In the matter of Shri Shakti Schools Private Limited v. M/s. Chirec Public School [Civil Miscellaneous Appeal No. 160 of 2020], the Telangana High Court, vide its order dated July 3, 2020, refused to grant an interim injunction to Shri Shakti Schools Private Limited (Appellant) in a trademark infringement suit, finding that there is prima facie dissimilarity between the font and stylization of the parties’ trademark CHIREC.
The Appellant provides educational services at its schools ‘CHIREC PUBLIC SCHOOL’ and ‘CHIREC INTERNATIONAL SCHOOL’ in Hyderabad. The Appellant claimed that it has been using the trademark CHIREC since 1989 and has acquired exclusive rights therein. The Appellant alleged that in February 2017, it learnt of the Respondent’s use of an identical mark – CHIREC PUBLIC SCHOOL, for educational services offered at a school in Karnataka.

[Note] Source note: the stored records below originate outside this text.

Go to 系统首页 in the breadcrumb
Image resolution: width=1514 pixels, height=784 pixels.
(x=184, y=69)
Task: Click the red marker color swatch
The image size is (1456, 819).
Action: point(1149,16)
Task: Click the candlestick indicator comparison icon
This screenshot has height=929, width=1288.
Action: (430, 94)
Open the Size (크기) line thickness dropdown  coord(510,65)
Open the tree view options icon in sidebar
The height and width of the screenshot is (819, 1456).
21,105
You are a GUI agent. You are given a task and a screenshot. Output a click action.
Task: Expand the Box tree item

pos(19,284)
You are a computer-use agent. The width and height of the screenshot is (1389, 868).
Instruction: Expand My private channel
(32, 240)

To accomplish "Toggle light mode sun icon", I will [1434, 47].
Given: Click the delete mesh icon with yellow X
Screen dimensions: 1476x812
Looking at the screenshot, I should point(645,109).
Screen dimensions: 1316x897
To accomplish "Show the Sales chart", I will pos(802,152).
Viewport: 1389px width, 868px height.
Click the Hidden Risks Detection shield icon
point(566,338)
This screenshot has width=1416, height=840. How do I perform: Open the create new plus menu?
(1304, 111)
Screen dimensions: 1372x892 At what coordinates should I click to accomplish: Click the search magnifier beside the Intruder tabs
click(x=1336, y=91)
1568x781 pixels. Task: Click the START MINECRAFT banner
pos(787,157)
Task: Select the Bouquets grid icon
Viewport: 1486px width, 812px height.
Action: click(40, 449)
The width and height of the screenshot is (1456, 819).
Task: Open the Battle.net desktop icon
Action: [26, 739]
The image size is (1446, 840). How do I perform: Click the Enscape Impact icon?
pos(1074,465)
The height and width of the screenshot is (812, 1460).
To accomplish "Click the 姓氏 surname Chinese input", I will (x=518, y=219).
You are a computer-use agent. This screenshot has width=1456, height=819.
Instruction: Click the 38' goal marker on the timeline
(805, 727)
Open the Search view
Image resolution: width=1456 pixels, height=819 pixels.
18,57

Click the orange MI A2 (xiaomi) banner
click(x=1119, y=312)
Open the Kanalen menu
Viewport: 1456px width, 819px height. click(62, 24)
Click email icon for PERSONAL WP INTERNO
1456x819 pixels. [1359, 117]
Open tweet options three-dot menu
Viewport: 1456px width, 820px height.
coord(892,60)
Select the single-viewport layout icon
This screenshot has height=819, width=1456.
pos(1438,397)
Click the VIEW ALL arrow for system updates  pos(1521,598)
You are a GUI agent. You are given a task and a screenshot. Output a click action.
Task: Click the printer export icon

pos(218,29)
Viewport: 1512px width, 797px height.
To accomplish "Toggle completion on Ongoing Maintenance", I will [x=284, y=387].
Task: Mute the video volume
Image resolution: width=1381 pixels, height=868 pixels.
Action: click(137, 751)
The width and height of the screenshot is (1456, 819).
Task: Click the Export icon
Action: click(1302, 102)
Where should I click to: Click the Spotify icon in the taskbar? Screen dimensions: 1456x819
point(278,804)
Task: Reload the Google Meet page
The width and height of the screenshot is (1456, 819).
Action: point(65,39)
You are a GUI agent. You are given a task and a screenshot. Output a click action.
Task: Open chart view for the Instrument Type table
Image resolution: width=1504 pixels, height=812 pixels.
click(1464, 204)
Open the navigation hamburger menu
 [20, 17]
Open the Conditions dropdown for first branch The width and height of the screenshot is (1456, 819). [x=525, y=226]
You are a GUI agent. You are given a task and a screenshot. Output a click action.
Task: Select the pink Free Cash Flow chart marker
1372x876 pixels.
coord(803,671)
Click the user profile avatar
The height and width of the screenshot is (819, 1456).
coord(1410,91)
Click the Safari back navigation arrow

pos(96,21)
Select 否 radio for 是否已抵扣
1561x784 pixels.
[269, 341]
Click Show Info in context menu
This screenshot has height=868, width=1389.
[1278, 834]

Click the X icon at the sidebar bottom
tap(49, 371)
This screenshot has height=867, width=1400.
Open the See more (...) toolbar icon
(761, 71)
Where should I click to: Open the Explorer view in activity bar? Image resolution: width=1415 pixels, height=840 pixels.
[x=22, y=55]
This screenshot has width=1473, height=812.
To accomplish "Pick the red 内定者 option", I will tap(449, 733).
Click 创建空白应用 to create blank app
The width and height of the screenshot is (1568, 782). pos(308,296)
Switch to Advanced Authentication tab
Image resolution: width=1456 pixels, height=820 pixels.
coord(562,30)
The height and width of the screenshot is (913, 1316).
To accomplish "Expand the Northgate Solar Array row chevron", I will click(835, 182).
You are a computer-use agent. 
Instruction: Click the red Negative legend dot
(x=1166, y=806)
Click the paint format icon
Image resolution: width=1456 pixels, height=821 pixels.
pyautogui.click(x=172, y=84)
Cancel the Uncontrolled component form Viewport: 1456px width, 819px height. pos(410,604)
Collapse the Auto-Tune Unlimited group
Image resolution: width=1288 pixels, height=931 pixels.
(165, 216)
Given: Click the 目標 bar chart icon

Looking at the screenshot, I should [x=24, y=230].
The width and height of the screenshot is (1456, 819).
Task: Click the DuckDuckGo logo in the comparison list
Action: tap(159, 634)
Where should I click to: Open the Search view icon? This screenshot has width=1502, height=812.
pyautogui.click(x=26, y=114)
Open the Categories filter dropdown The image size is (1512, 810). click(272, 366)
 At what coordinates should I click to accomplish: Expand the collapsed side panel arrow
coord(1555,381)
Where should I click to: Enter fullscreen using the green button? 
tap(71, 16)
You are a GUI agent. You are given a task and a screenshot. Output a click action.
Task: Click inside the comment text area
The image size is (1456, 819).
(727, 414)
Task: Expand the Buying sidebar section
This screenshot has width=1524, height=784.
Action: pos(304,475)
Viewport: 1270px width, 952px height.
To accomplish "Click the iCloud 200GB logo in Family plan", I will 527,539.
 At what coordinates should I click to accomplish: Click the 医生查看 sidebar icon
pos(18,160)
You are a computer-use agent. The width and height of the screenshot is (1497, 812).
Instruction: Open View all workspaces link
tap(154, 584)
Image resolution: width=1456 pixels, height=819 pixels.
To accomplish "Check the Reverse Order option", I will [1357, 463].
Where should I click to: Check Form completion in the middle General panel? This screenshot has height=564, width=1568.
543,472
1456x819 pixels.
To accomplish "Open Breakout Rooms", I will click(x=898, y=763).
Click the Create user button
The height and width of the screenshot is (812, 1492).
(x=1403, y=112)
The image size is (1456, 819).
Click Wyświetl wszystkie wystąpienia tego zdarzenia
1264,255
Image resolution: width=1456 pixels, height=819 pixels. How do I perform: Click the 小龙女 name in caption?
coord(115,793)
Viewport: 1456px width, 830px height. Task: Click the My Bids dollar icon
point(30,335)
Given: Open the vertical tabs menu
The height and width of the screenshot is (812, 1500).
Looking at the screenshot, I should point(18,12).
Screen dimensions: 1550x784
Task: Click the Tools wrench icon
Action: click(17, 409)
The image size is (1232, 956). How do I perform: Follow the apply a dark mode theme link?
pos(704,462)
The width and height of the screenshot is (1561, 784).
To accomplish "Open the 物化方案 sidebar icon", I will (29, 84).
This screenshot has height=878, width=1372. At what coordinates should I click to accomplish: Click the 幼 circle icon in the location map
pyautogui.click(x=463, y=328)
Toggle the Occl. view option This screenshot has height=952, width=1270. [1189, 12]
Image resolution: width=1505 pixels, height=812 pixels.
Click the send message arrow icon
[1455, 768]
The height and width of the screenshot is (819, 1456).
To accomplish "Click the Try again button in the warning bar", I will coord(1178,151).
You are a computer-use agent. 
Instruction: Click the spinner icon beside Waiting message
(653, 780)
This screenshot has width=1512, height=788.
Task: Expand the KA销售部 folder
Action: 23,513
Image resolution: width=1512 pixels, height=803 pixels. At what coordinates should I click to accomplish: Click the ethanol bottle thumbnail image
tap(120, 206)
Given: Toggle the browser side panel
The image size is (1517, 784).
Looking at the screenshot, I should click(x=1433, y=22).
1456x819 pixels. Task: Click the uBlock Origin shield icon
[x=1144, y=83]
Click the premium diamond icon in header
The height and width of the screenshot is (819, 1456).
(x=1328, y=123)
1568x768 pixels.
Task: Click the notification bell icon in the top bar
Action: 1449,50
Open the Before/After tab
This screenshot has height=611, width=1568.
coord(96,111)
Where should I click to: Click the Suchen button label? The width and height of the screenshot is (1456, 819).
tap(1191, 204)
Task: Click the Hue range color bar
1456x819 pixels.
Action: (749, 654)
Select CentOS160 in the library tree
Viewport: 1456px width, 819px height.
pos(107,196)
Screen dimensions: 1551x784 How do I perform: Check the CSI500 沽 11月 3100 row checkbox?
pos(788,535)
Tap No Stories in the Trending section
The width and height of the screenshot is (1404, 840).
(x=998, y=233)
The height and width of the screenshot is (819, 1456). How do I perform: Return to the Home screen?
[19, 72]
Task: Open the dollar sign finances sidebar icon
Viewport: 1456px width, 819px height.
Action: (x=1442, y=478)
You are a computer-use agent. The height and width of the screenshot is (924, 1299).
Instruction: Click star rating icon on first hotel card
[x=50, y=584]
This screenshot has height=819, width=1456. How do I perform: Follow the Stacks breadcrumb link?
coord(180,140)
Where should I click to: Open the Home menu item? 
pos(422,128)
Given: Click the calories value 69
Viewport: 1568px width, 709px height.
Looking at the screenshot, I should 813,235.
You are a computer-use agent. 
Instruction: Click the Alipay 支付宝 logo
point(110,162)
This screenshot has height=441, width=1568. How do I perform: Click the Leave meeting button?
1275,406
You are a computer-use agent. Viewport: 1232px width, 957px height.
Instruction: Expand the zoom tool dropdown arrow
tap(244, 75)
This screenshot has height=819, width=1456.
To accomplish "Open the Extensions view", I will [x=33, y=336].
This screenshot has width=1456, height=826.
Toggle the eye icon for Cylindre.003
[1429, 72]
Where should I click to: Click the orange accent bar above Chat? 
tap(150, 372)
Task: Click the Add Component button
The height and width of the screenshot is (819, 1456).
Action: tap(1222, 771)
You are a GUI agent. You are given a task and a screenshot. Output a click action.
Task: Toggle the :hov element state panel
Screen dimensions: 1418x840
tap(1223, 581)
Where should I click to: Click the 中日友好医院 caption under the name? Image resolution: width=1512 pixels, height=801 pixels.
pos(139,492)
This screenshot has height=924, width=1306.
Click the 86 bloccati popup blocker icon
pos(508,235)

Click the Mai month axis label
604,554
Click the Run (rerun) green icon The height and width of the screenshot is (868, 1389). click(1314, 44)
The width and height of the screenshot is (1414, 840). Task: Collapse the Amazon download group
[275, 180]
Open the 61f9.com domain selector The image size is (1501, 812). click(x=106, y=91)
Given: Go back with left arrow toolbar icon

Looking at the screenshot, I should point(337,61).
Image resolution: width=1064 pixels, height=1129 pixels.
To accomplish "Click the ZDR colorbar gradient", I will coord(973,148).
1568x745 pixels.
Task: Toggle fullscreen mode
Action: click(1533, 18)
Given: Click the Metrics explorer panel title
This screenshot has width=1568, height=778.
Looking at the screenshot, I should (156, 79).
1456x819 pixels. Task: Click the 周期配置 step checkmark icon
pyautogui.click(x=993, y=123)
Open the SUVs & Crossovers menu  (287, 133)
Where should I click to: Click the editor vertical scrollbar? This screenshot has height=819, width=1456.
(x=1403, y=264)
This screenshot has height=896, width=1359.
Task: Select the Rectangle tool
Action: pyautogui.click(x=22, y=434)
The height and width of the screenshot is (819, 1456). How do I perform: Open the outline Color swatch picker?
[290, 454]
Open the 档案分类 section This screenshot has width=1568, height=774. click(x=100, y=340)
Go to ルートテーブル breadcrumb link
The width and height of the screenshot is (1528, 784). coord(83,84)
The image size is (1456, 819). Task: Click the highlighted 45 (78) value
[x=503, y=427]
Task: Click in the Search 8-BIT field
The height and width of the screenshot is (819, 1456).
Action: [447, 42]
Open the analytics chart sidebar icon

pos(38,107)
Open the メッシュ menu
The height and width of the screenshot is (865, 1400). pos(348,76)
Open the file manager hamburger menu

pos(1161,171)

The Appellant claimed that the Respondent’s unauthorized use amounts to infringement of the Appellant’s registered trademark CHIREC. After a cease-and-desist notice issued to the Respondent did not yield compliance, the Appellant filed the instant suit for trademark infringement. The District Court refused the Appellant’s application for interim injunction. Thus, the Appellant filed the present appeal.
The Respondent denied the Appellant’s alleged longstanding use of the trademark CHIREC in respect of educational services and claimed that the Appellant had not acquired any reputation beyond Hyderabad. The Respondent contended that it adopted the trademark CHIREC in respect of its school/educational activities in 2005 and that it was an honest and concurrent user. The Respondent further contended that the fonts and colour combination in the respective marks are entirely dissimilar. On these grounds, the Respondent asserted that it had not infringed the Appellant’s mark.
On a comparative study of both parties’ trademarks, the Court found significant differences in the font, style and colour combination applied therein, holding that “…it appears that the respondent is using the word ‘CHIREC’ with a logo and its name is written only in blue colour with same font, but the appellant is using the said trade name with different style and with different font without any logo. Therefore, it is unlikely that the parents of the children who would admit their children into the schools would be misled into thinking that the respondent is using the appellant’s trade mark…”. The Appeal was accordingly dismissed.